Nafissatou Diallo sera-t-elle expulsée ?

Une femme en pleurs, bouleversée, raconte en détail avoir été violée dans son pays natal, la Guinée. Elle montre ses cicatrices, mime la scène où sa fillette de 2 ans lui a été arrachée des bras et jetée à terre, décrit ses assaillants.

Nafissatou Diallo sera-t-elle expulsée ?
©AP
Stéphanie Fontenoy

Correspondante à New York

Une femme en pleurs, bouleversée, raconte en détail avoir été violée dans son pays natal, la Guinée. Elle montre ses cicatrices, mime la scène où sa fillette de 2 ans lui a été arrachée des bras et jetée à terre, décrit ses assaillants. Le souvenir est tellement douloureux qu’elle s’affale sur la table et plonge son visage entre ses bras. Cette femme est Nafissatou Diallo, la femme de chambre par qui le scandale Strauss-Kahn est arrivé. À deux reprises, après avoir porté plainte pour agression sexuelle contre celui qui était alors directeur du Fonds monétaire international et favori aux élections françaises, la Guinéenne de 32 ans a décrit sous tous les angles et sous serment la terrible attaque. Un récit tellement émouvant que ceux qui l’entendaient en avaient les larmes aux yeux. Or, c’était un mensonge.

Le viol en Guinée n’a jamais existé. Les 8 et 9 juin, la plaignante a elle-même avoué que les circonstances de cette agression ont été entièrement inventées par elle pour appuyer sa demande d’asile aux Etats-Unis. Une version dont elle ne se servira finalement pas dans sa demande écrite.

Plus tard au cours de l’enquête, l’immigrée guinéenne dira encore qu’elle a bien subi un viol mais dans un contexte tout à fait différent, sans que le bureau du procureur puisse vérifier ce fait.

Cette tendance à fabriquer des histoires convaincantes mais fausses a été fatale à l’accusatrice dans l’affaire DSK. Le bureau du procureur de New York a invoqué, mardi dernier, une série de fausses déclarations dans le chef de la victime présumée pour abandonner les poursuites contre l’ancien ministre français. "Notre investigation a montré que la plaignante avait déjà fait dans le passé de nombreuses fausses déclarations, dont certaines inscrites dans les fi chiers du gouvernement et faites sous serment ou sous peine de parjure", note la lettre de demande de non-lieu adressée au juge.

L’enquête a également révélé que Mme Diallo avait menti sur sa déclaration d’impôts, y incluant un second enfant fictif à charge pour obtenir un logement subventionné. Elle a aussi menti au sujet des dépôts sur son compte en banque.

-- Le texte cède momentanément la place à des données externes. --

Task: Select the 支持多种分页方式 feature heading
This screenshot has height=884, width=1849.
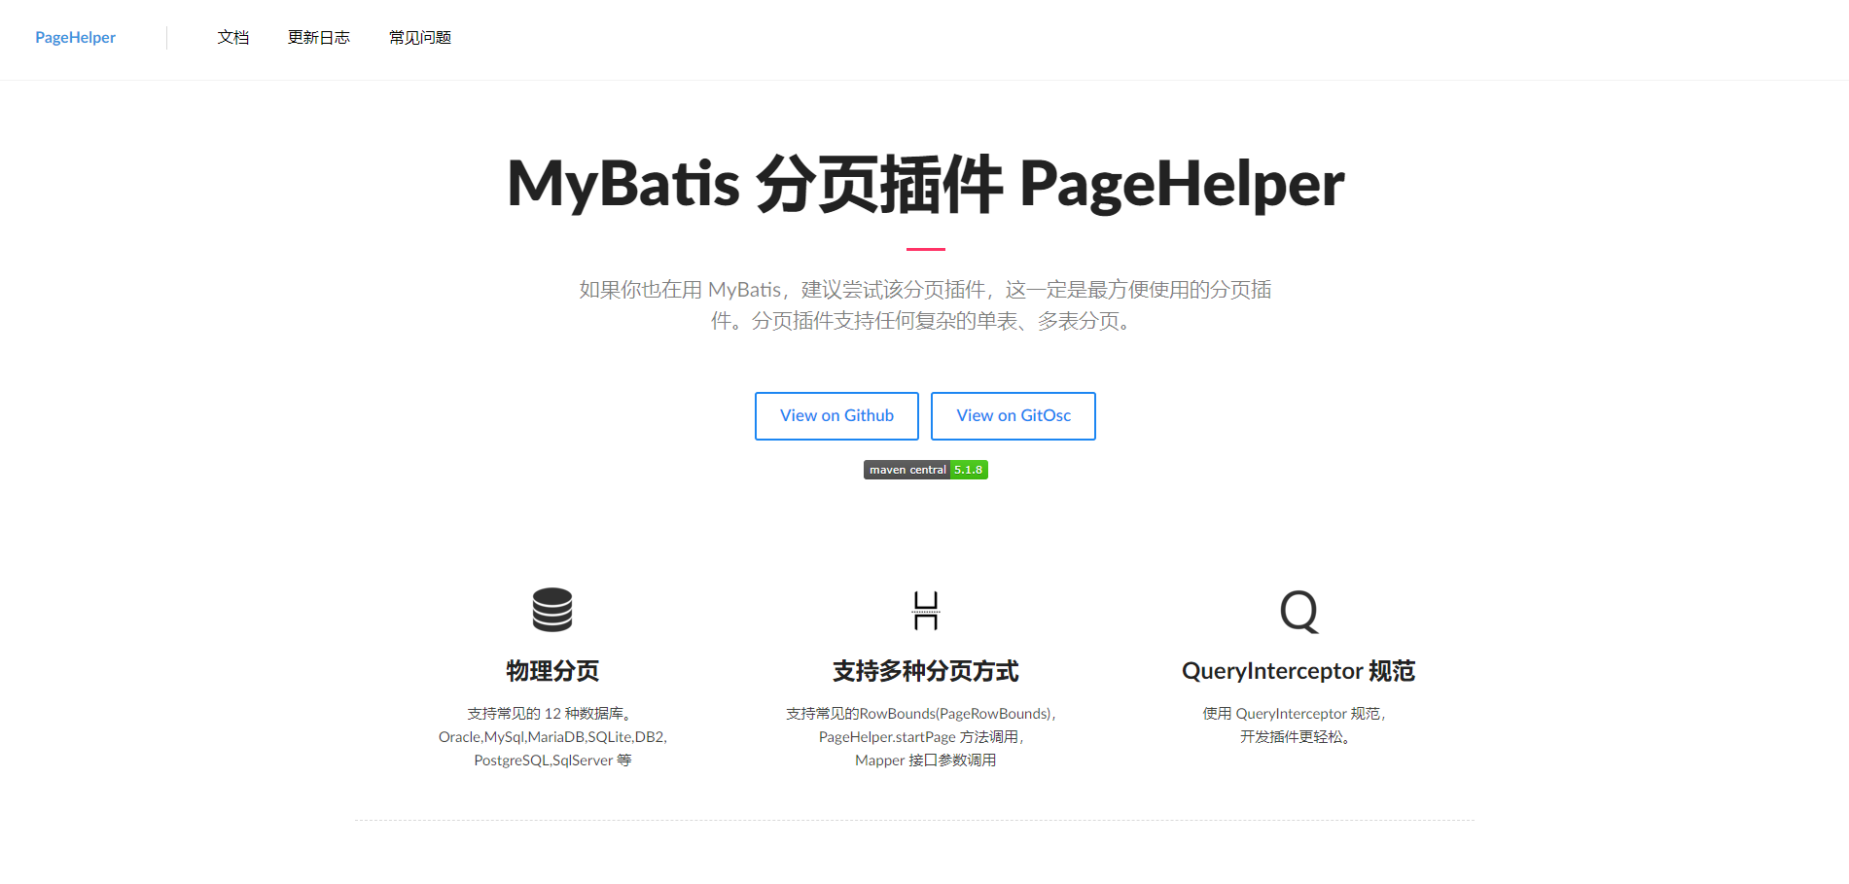Action: pos(925,671)
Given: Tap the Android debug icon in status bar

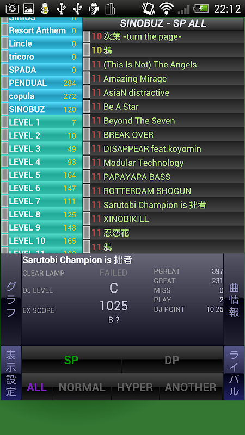Looking at the screenshot, I should (94, 9).
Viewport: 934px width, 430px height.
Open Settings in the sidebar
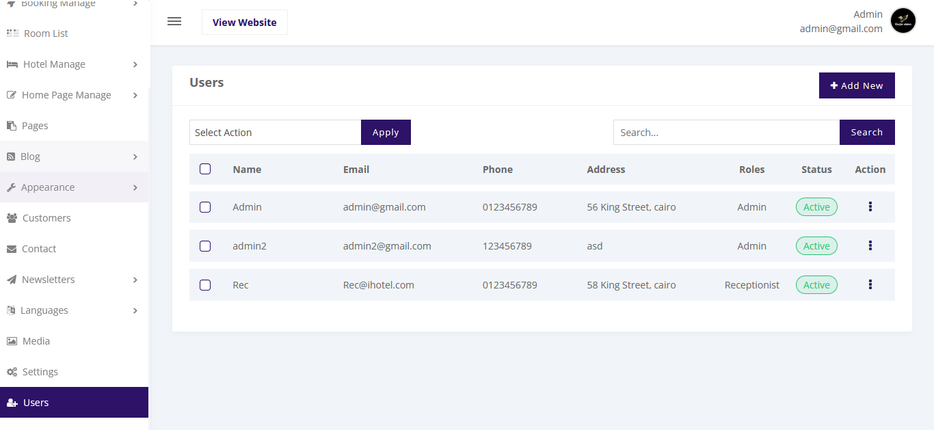pos(40,372)
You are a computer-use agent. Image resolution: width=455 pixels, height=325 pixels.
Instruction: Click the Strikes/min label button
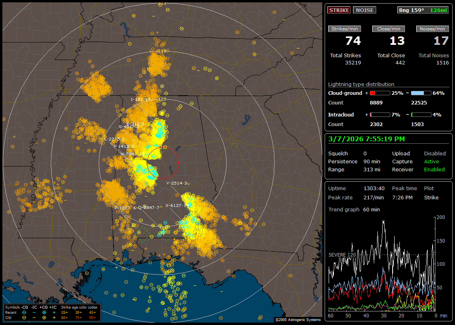tap(344, 29)
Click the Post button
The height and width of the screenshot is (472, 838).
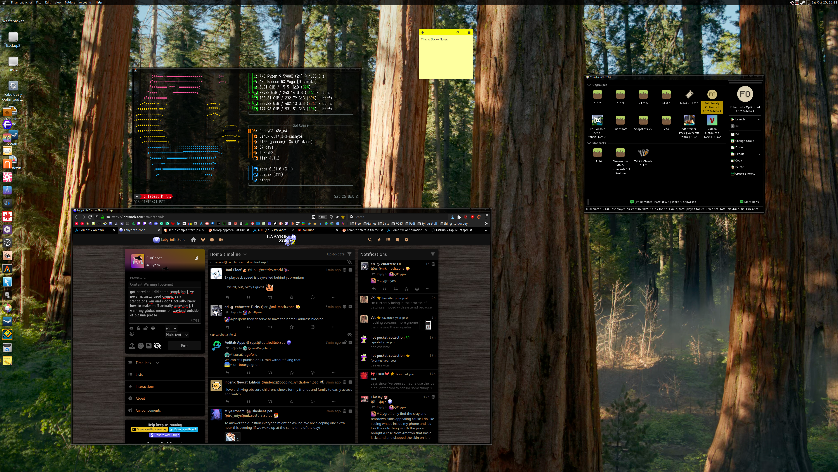pyautogui.click(x=184, y=346)
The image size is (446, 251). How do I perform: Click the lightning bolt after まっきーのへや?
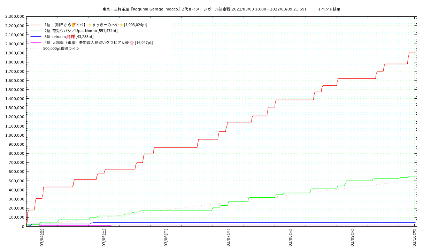click(121, 25)
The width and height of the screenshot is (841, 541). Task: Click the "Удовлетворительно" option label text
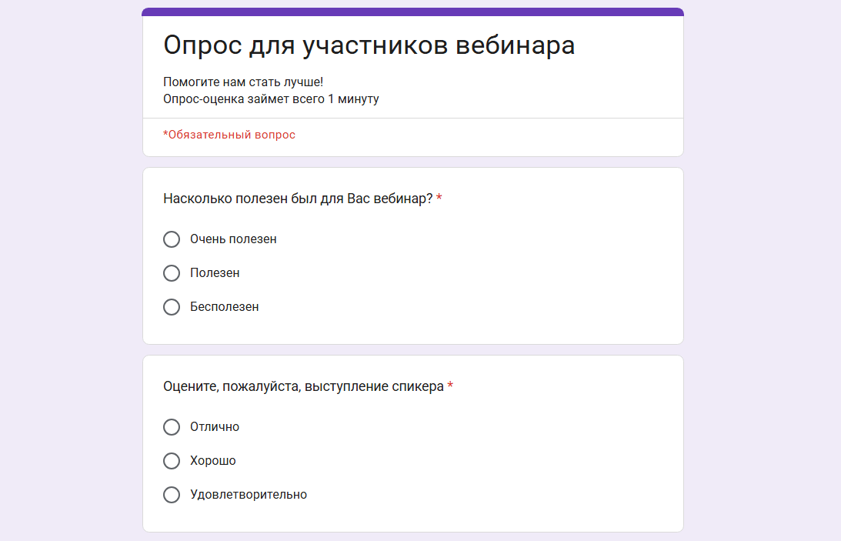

Si elle est reconnue coupable d’avoir menti devant un grand jury et pour obtenir l’asile, Nafissatou Diallo pourrait être expulsée des Etats-Unis. À ce stade le bureau du procureur n’a pas déclaré son intention de la poursuivre pour parjure. Selon l’avocat américain Bruce Barket, cité par la chaîne CNN, la jeune femme fait désormais face à "un sérieux problème" et pourrait se retrouver à nouveau devant la justice, mais cette fois sur le banc des accusés. Elle risque l’expulsion. Tout dépend, selon l’avocat, des autorités : préféreront-elles laisser mourir l’affaire ou risquer de mettre de l’huile sur le feu ?

Contactés par le "New York Times", les responsables du bureau de l’immigration n’ont pas voulu confirmer si une enquête était ouverte contre la femme de chambre. Par contre, ont-ils souligné, l’agence "a la responsabilité d’enquêter sur de possibles fraudes".